Over the past 20 years, during which processor performance increased roughly 1000-fold, two orders of magnitude came from faster transistors alone. Microarchitectural enhancements made up the balance.

To keep up with the performance trend, a processor - well, a processor array - will need to deliver 30 times more instructions per second by 2020. The key to that is likely to be more memory - and lots of it. And slower individual processors.

One of the problems of simply adding more processors of the kind used today with the same sort of memory hierarchy, the authors argue, is that the power consumed by the on-chip network alone - as shared data shuffles around the array - will become a significant fraction of the total power budget. One projections puts the consumption at 35W out of an average desktop power budget of 65W.

Increasing the size of local caches to reduce the amount of cross-chip traffic to where they are much larger than those in use today can dramatically reduce this network consumption. It's worth noting that Borkar is a fan of 3D architectures, claiming at the recent Design Automation Conference (DAC): "I've been trying to find a killer app for 3D for the past ten years."

It is not in the ACM paper but stacking local memory on top of processor cores might be a way to achieve the massive increase in local-memory capacity without eating too far into the logic transistor budget. Having said that, the processor of 2020 should have a lot of transistors available to it and, as the emphasis will be on capacity rather than raw access speed, single-transistor memories might provide a way to get the necessary capacity on one die.

A more radical departure for Intel is to move to near-threshold transistor operation. The company has worked on accelerators using this approach and Borkar and Chien reckon this could work for at least some of the cores on a future Intel processor.

Cycle times increase dramatically as you scale towards the threshold voltage. But so does energy efficiency, peaking as you head into the subthreshold region. As single-thread performance still matters and will matter in 2020, you cannot use near-threshold logic to run applications that do not parallelise well. So, you reserve several cores, at least, for relatively high-voltage operation then, for throughput, deploy tens or hundreds of much smaller, much slower near-threshold cores - either general-purpose or armed with application-specific accelerators.

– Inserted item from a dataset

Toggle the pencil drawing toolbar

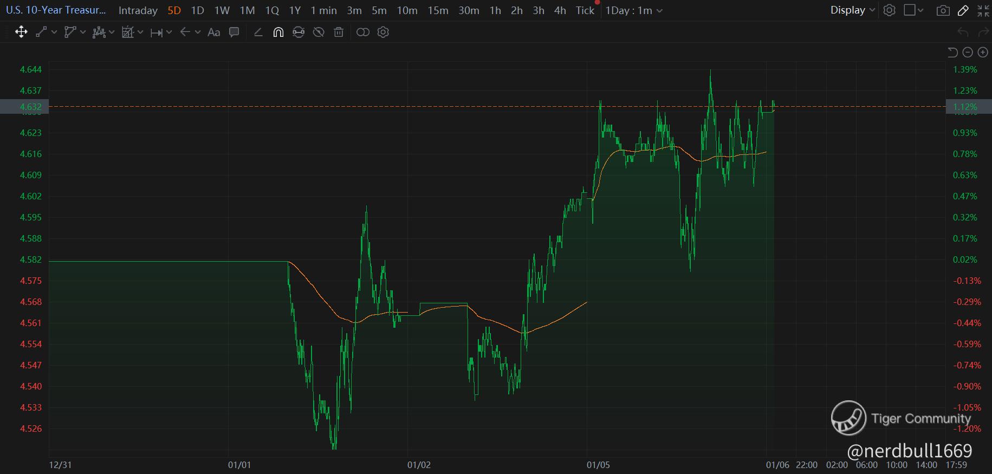coord(963,10)
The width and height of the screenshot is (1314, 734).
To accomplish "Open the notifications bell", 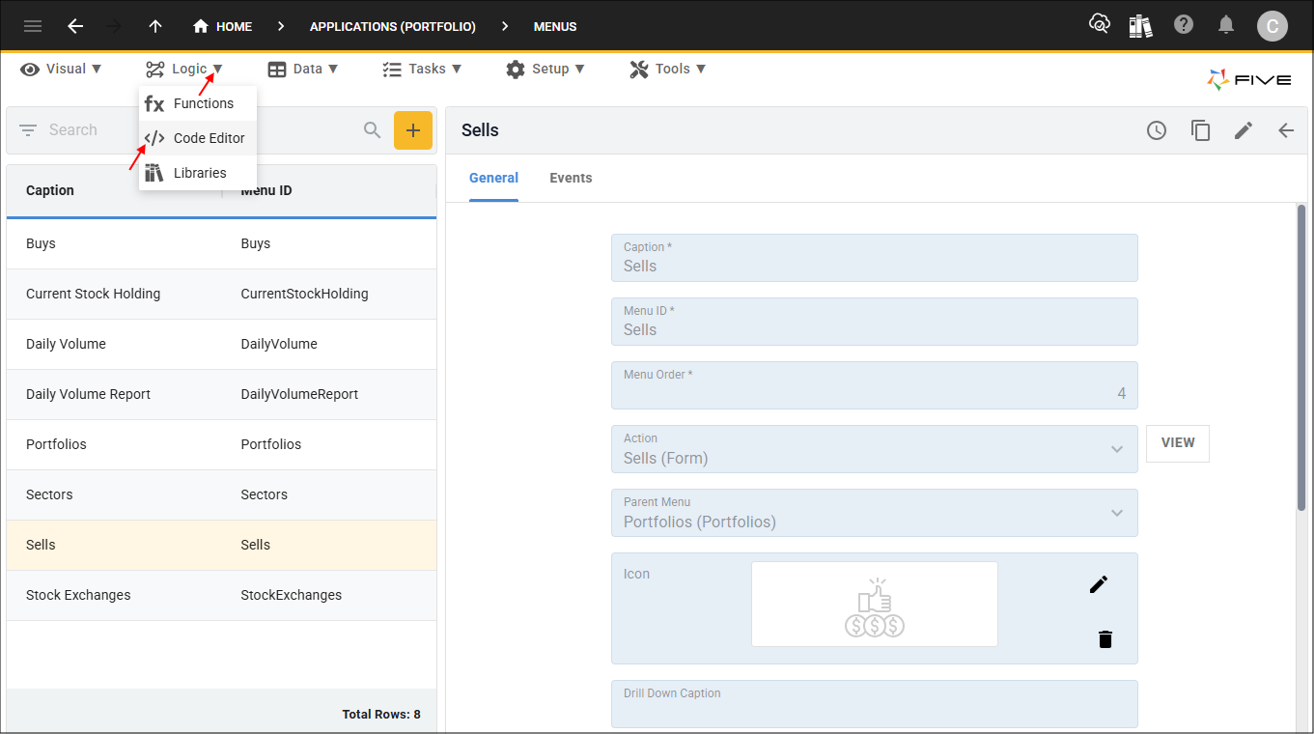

A more radical change would be on the software side. Having cache-coherency protocols blasting the on-chip network with snoop traffic is not going to help with power efficiency.

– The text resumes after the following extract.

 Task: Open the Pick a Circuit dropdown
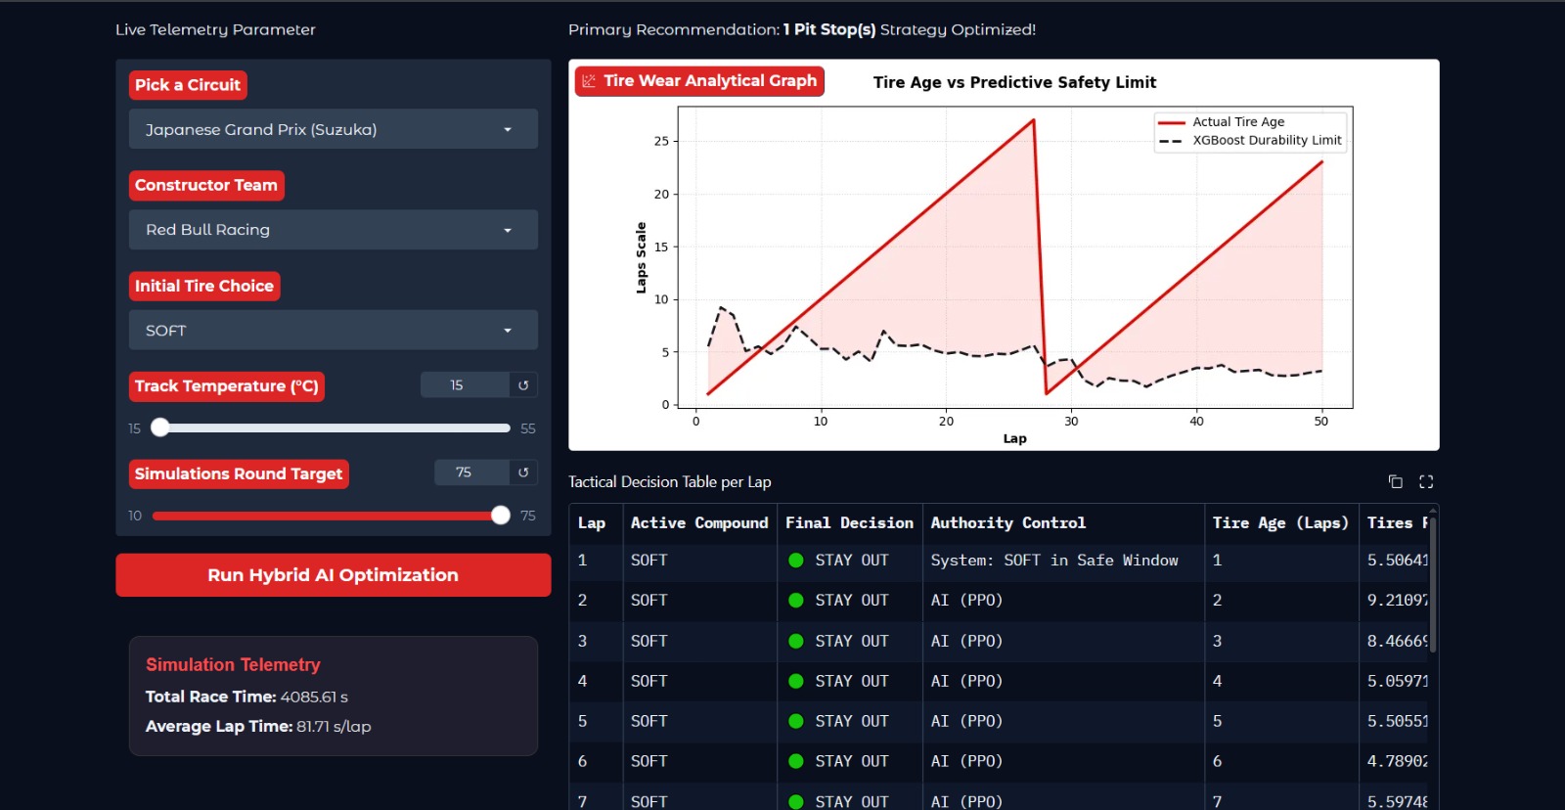pos(334,129)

Borkar and Chien argue: "...these future systems may drop hardware support for a single flat address space (which normally wastes energy on address manipulation/computing), single-memory hierarchy (coherence and monitoring energy overhead), and steady rate of execution (adapting to the available energy budget). These systems will place more of these components under software control, depending on increasingly sophisticated software tools to manage the hardware boundaries and irregularities with greater energy efficiency."

Languages such as Erlang make it easier to have threads cooperate without using shared memory and, at some point, C++ is going to have to acquire some primitives that make the language more suitable for parallelisation.

The authors stress: "Efficient data orchestration will increasingly be critical, evolving to more efficient memory hierarchies and new types of interconnect tailored for locality and that depend on sophisticated software to place computation and data so as to minimise data movement. The objective is ultimately the purest form of energy-proportional computing at the lowest-possible levels of energy."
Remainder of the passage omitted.